Весна 1941 года была затяжной, а май — холодным и дождливым. Только в первых числах июня погода позволила нам перебраться всей семьей на дачу в подмосковное село Черкизово.

На западе шла война. У нас все казалось спокойным. Все были заняты повседневными делами и поглощены обычными заботами.

У меня, в частности, с июля должна была начаться большая работа в Музее Горького — я был художником-оформителем. А сейчас, в середине июня я был совершенно свободен от всяких дел и беззаботно отдыхал на даче.

В первой половине июня в газетах появилось опровержение ТАСС по поводу распространяемых в германской прессе слухов о том, что в Советском Союзе, будто бы, идет концентрация военных сил на его западной границе. В то время мы еще не уяснили себе, что одна из функций ТАССа — опровержение фактов, имевших место в действительности, и это сообщение нас не встревожило. Мы ни в чем не изменили привычный образ жизни, нимало не подозревая, что покой вот-вот будет резко нарушен, и что жизнь готовит всем без исключения тяжелые испытании.

 

- 256 -

Село Черкизово в то время не было еще радиофицировано, а газеты если и появлялись, то с большим опозданием. Поэтому днем 22 июня мы — два мои маленькие сына и я — ни о чем не подозревая, отправились на станцию встречать жену, которую мы ждали с одним из дневных поездов. Она-то и привезла страшную весть!

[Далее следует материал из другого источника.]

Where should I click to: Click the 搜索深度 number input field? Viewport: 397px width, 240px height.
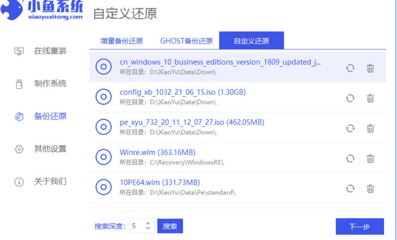(137, 226)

Наступил период тревожной неизвестности. Все планы, конечно, рухнули. Не было никакой возможности начертать себе линию дальнейшего поведения. Оставалось ждать событий.

На первых порах было решено в Москву с детьми не возвращаться до момента, пока общее положение немного не прояснится. В связи с этим решением, мне пришлось совершить несколько поездок в Москву: туда с двумя пустыми чемоданами, а обратно — с теми же чемоданами, до отказа набитыми всякими вещами.

Без малого месяц с начала войны я ждал «призыва» — не в армию, конечно, так как нисколько не обольщался по поводу той роли, которая мне уготована в отечественной войне.

Утром 16 июля мне надлежало явиться в милицию для замены старого паспорта, давно просроченного и много раз продлевавшегося. Я был почти уверен, что нового не получу, и шел в милицию с тяжелым чувством. Каково же было мое удивление и радость, когда мне все-таки вручили новенький и чистенький паспорт. Я гордо проносил его в кармане двое суток.

В тот же день 16 июля я в последний раз съездил в Москву. Вещей было много, и мой отец вызвался помочь мне довезти их до вокзала. Мы едва поспели к поезду, отцу не удалось выйти из вагона из-за множества народа, и пришлось проехать со мной до первой остановки в Перове. Вспоминаю его, когда он стоял на перовской платформе в парусиновом пиджачке и смотрел на меня сквозь стекло со своей всегда сдержанной улыбкой. Это были последние

 

- 257 -

взгляды, которыми мы с ним обменялись. Больше мне не было суждено его увидеть — он умер 24 февраля 1942 года.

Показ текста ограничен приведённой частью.